Task goal: Echo the rows below line for line, with no changes.
### Dataset records
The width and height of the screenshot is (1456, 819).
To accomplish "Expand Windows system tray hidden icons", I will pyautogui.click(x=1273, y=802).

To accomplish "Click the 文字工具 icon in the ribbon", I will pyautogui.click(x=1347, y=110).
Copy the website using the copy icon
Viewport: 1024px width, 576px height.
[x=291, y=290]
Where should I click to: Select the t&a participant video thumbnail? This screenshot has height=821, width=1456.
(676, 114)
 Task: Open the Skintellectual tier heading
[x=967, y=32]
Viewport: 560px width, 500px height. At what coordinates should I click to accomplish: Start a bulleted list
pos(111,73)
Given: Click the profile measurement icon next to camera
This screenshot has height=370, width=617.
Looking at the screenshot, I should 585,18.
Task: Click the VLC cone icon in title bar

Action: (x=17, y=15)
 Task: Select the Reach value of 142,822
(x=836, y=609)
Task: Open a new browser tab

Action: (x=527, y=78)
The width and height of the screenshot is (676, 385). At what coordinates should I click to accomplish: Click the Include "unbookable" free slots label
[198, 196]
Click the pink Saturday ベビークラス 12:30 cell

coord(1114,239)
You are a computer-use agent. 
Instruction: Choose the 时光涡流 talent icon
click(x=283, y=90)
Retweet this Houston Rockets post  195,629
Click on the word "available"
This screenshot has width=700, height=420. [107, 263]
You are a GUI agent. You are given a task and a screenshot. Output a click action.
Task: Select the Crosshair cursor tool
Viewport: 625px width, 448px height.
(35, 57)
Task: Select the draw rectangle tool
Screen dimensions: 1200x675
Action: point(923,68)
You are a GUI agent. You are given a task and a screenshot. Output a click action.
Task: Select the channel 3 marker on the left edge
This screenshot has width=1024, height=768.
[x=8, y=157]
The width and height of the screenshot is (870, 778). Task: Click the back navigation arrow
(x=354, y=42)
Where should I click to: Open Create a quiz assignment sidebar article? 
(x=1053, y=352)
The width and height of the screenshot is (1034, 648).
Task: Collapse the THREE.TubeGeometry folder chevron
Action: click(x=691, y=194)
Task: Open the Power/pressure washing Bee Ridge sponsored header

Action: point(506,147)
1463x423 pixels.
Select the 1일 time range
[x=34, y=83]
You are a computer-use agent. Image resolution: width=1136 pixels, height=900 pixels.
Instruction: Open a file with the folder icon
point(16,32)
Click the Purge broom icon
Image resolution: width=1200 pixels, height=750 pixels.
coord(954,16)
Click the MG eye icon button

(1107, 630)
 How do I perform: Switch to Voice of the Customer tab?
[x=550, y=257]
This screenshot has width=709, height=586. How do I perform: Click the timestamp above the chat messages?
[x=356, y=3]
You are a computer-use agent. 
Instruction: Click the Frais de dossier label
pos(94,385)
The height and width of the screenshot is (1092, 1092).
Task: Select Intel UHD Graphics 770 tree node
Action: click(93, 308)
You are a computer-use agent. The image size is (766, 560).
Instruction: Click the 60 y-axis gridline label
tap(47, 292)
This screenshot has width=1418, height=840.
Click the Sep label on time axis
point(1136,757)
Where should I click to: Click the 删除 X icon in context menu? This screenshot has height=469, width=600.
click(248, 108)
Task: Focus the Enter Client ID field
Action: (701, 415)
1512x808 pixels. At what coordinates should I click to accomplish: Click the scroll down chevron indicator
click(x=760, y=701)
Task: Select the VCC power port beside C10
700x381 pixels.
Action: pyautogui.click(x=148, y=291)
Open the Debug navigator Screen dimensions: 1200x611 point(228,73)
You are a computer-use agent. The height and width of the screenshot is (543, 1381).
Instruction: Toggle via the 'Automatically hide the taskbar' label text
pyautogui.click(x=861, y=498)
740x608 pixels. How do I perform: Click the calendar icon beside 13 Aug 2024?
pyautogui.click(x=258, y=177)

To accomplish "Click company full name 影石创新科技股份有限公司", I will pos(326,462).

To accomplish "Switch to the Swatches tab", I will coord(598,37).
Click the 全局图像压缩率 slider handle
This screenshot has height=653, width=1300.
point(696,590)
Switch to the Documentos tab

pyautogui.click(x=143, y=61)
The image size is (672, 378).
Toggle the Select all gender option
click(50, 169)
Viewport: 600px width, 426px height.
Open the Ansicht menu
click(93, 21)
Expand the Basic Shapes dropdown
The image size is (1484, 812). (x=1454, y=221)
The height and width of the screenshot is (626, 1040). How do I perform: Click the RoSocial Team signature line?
######
Complete response:
The width and height of the screenshot is (1456, 819).
To accomplish "Expand Windows system tray hidden icons", I will pyautogui.click(x=1273, y=802).

To accomplish "Click the 文字工具 icon in the ribbon", I will pyautogui.click(x=1347, y=110).
Copy the website using the copy icon
Viewport: 1024px width, 576px height.
[x=291, y=290]
Where should I click to: Select the t&a participant video thumbnail? This screenshot has height=821, width=1456.
(676, 114)
 Task: Open the Skintellectual tier heading
[x=967, y=32]
Viewport: 560px width, 500px height. At what coordinates should I click to accomplish: Start a bulleted list
pos(111,73)
Given: Click the profile measurement icon next to camera
This screenshot has height=370, width=617.
Looking at the screenshot, I should 585,18.
Task: Click the VLC cone icon in title bar

Action: (x=17, y=15)
 Task: Select the Reach value of 142,822
(x=836, y=609)
Task: Open a new browser tab

Action: (x=527, y=78)
The width and height of the screenshot is (676, 385). At what coordinates should I click to accomplish: Click the Include "unbookable" free slots label
[198, 196]
Click the pink Saturday ベビークラス 12:30 cell

coord(1114,239)
You are a computer-use agent. 
Instruction: Choose the 时光涡流 talent icon
click(x=283, y=90)
Retweet this Houston Rockets post  195,629
Click on the word "available"
This screenshot has width=700, height=420. [107, 263]
You are a GUI agent. You are given a task and a screenshot. Output a click action.
Task: Select the Crosshair cursor tool
Viewport: 625px width, 448px height.
(35, 57)
Task: Select the draw rectangle tool
Screen dimensions: 1200x675
Action: point(923,68)
You are a GUI agent. You are given a task and a screenshot. Output a click action.
Task: Select the channel 3 marker on the left edge
This screenshot has width=1024, height=768.
[x=8, y=157]
The width and height of the screenshot is (870, 778). Task: Click the back navigation arrow
(x=354, y=42)
Where should I click to: Open Create a quiz assignment sidebar article? 
(x=1053, y=352)
The width and height of the screenshot is (1034, 648).
Task: Collapse the THREE.TubeGeometry folder chevron
Action: click(x=691, y=194)
Task: Open the Power/pressure washing Bee Ridge sponsored header

Action: point(506,147)
1463x423 pixels.
Select the 1일 time range
[x=34, y=83]
You are a computer-use agent. Image resolution: width=1136 pixels, height=900 pixels.
Instruction: Open a file with the folder icon
point(16,32)
Click the Purge broom icon
Image resolution: width=1200 pixels, height=750 pixels.
coord(954,16)
Click the MG eye icon button

(1107, 630)
 How do I perform: Switch to Voice of the Customer tab?
[x=550, y=257]
This screenshot has width=709, height=586. How do I perform: Click the timestamp above the chat messages?
[x=356, y=3]
You are a computer-use agent. 
Instruction: Click the Frais de dossier label
pos(94,385)
The height and width of the screenshot is (1092, 1092).
Task: Select Intel UHD Graphics 770 tree node
Action: click(93, 308)
You are a computer-use agent. The image size is (766, 560).
Instruction: Click the 60 y-axis gridline label
tap(47, 292)
This screenshot has width=1418, height=840.
Click the Sep label on time axis
point(1136,757)
Where should I click to: Click the 删除 X icon in context menu? This screenshot has height=469, width=600.
click(248, 108)
Task: Focus the Enter Client ID field
Action: (701, 415)
1512x808 pixels. At what coordinates should I click to accomplish: Click the scroll down chevron indicator
click(x=760, y=701)
Task: Select the VCC power port beside C10
700x381 pixels.
Action: pyautogui.click(x=148, y=291)
Open the Debug navigator Screen dimensions: 1200x611 point(228,73)
You are a computer-use agent. The height and width of the screenshot is (543, 1381).
Instruction: Toggle via the 'Automatically hide the taskbar' label text
pyautogui.click(x=861, y=498)
740x608 pixels. How do I perform: Click the calendar icon beside 13 Aug 2024?
pyautogui.click(x=258, y=177)

To accomplish "Click company full name 影石创新科技股份有限公司", I will pos(326,462).

To accomplish "Switch to the Swatches tab", I will coord(598,37).
Click the 全局图像压缩率 slider handle
This screenshot has height=653, width=1300.
point(696,590)
Switch to the Documentos tab

pyautogui.click(x=143, y=61)
The image size is (672, 378).
Toggle the Select all gender option
click(50, 169)
Viewport: 600px width, 426px height.
Open the Ansicht menu
click(93, 21)
Expand the Basic Shapes dropdown
The image size is (1484, 812). (x=1454, y=221)
The height and width of the screenshot is (626, 1040). How do I perform: Click the RoSocial Team signature line?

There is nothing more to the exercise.